L’Afrique dans son ensemble ne reçoit qu’environ 3 % des financements climatiques mondiaux, selon le Climate Policy Initiative (CPI), bien loin des quelque 250 milliards de dollars par an jugés nécessaires d’ici 2030. Entre 2016 et 2021, le Sénégal n’a pu mobiliser qu’environ 300 millions de dollars auprès des fonds multilatéraux comme le Fonds vert pour le climat (GCF) ou le Fonds pour l’environnement mondial (FEM), selon la Climate Funds Update. Ce montant reste dérisoire au regard des investissements attendus dans les secteurs clés de l’économie : énergie propre, agriculture résiliente, mobilité durable, assainissement ou encore gestion des ressources en eau.
Les obstacles sont nombreux. La structuration des projets climatiques exige une rigueur technique, une viabilité financière et des mécanismes de gouvernance exigeants que peu d’acteurs publics et privés au Sénégal sont en mesure de satisfaire. De nombreuses collectivités locales et agences sectorielles manquent encore d’expertise en ingénierie financière, en évaluation d’impact ou en suivi environnemental, ce qui rend difficile l’accès direct aux financements. Par ailleurs, l’écosystème institutionnel demeure morcelé, avec une coordination insuffisante entre les ministères, les opérateurs nationaux, les ONG et le secteur privé.

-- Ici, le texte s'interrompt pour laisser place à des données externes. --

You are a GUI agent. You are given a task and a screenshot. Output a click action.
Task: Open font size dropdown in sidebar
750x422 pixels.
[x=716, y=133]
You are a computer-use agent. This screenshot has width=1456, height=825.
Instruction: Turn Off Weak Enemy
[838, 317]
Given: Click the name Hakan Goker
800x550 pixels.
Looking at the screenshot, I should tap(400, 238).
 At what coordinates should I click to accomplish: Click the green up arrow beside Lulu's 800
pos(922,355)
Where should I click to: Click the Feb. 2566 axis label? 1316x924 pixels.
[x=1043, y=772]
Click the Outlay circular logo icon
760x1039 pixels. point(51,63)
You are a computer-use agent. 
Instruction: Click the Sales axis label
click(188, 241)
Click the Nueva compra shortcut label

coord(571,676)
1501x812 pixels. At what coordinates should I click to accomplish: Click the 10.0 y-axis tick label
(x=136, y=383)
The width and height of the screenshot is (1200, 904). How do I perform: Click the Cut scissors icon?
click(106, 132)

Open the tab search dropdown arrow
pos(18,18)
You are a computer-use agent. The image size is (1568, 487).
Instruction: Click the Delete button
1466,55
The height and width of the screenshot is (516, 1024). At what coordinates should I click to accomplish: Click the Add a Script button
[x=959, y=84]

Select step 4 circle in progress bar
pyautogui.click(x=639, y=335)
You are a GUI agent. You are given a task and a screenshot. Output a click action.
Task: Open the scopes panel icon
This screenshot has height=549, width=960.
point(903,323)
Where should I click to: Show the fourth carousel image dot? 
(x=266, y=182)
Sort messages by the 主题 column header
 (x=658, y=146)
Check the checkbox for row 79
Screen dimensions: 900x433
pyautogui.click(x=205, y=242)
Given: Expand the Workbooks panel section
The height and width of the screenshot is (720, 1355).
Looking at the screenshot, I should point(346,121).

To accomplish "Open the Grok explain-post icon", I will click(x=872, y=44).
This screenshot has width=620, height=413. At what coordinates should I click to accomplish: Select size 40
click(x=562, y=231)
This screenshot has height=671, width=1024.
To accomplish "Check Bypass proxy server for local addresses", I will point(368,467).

S’y ajoute une carence persistante d’intermédiaires financiers agréés au niveau national. Aucune banque sénégalaise n’est actuellement accréditée auprès des grands fonds climatiques, ce qui empêche le pays de bénéficier de décaissements directs et rapides. En l’absence d’un ancrage local fort dans la chaîne de financement, les ressources transitent par des opérateurs internationaux, au prix de lenteurs, de surcoûts et d’un affaiblissement du contrôle stratégique.
Quelques initiatives récentes témoignent néanmoins d’une volonté de renversement de tendance. Le Sénégal a intégré la Climate Investment Platform, une initiative conjointe du PNUD, du Fonds vert pour le climat et de l’Agence internationale de l’énergie visant à soutenir les pays en développement dans l’élaboration de projets bancables. La BOAD, quant à elle, a accru son engagement en faveur des infrastructures vertes au Sénégal, notamment dans l’assainissement urbain et les énergies renouvelables.
Mais pour passer d’une logique d’expérimentation à une dynamique structurée, le pays devra encore renforcer ses capacités techniques, harmoniser ses instances de gouvernance climatique, et innover sur les instruments financiers. Le recours aux obligations vertes, aux partenariats public-privé à visée environnementale ou encore aux garanties souveraines adossées à des projets à impact pourraient contribuer à attirer davantage de capitaux.
Le Sénégal a fait le choix de réduire ses émissions de gaz à effet de serre de 30 % d’ici 2030, tout en consolidant une croissance inclusive. Il lui reste à démontrer, face aux bailleurs internationaux, sa capacité à traduire cette ambition dans des projets crédibles, rigoureusement construits et capables de transformer durablement son modèle de développement.